2. preprocessing(frame): preprocess the frame that captured by the camera. First, it uses mySkinDetect(frame) to get the black-white frame (white is the hand). Then it uses opencv Gaussian Blur function to blur the frame to decrese the sensitivity of the detection function to treat minor sharp fragments to interfere the process. Then it uses opencv threshold function to get the final black-white frame for the next steps. The threshold function check each pixels, if certain piexel have the value larger than a threshold, it's changed to white.
3. Contours(thresh): find the biggest contour and visualize it, return the biggest contour and the visualized frame. First use opencv findContours function to get all the contours from the preprocessde frame. And then go through all the contours to get the biggest contour. The biggest contour would idealy be the hand contour.
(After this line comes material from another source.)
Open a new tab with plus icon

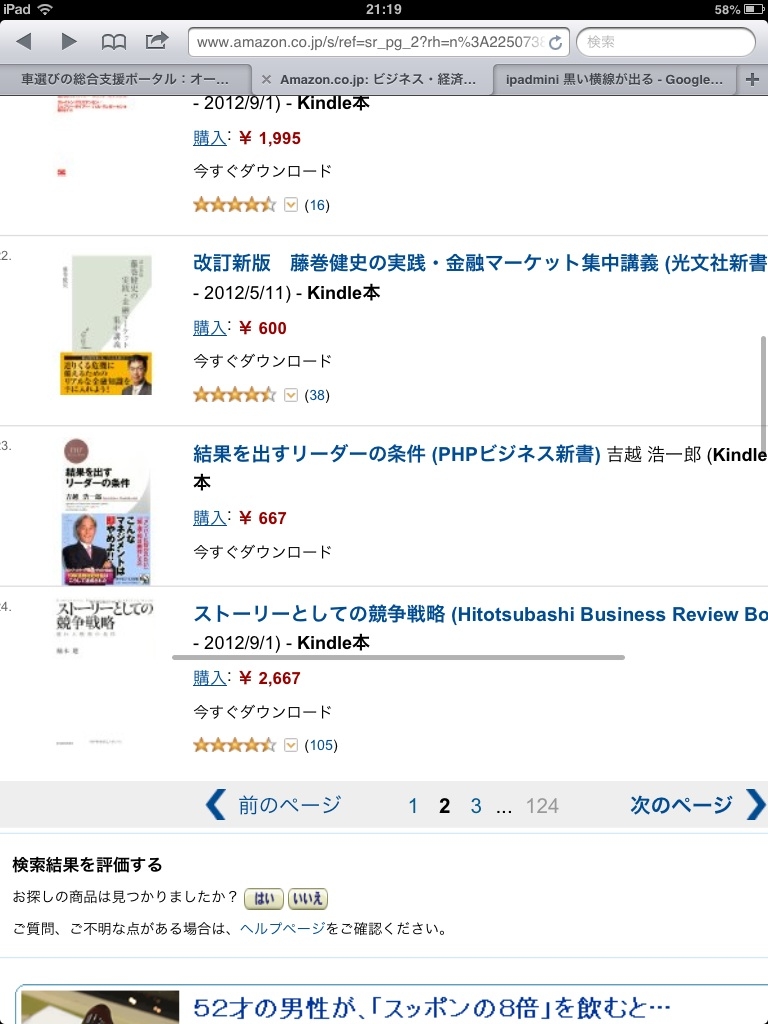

Then draw both the hand contour and the bounding hull for the contour. It is for both the gesture detection and visualization.
4. Fingers(cnt,drawing): This function detect fingers. It inputs the biggest contour in the frame and the frame from the output of the contour funtion. Basically it use a universal funciton for finger detection. First use the open convexityDefects to get the defects. The defects mean the area between fingers in the 2D graph. It goes through all the defects to check the angle between two fingers using math.acos. If the angle is less than 90 degrees, we treat the two things next to the defects are fingers and we output the number of defects in the frame.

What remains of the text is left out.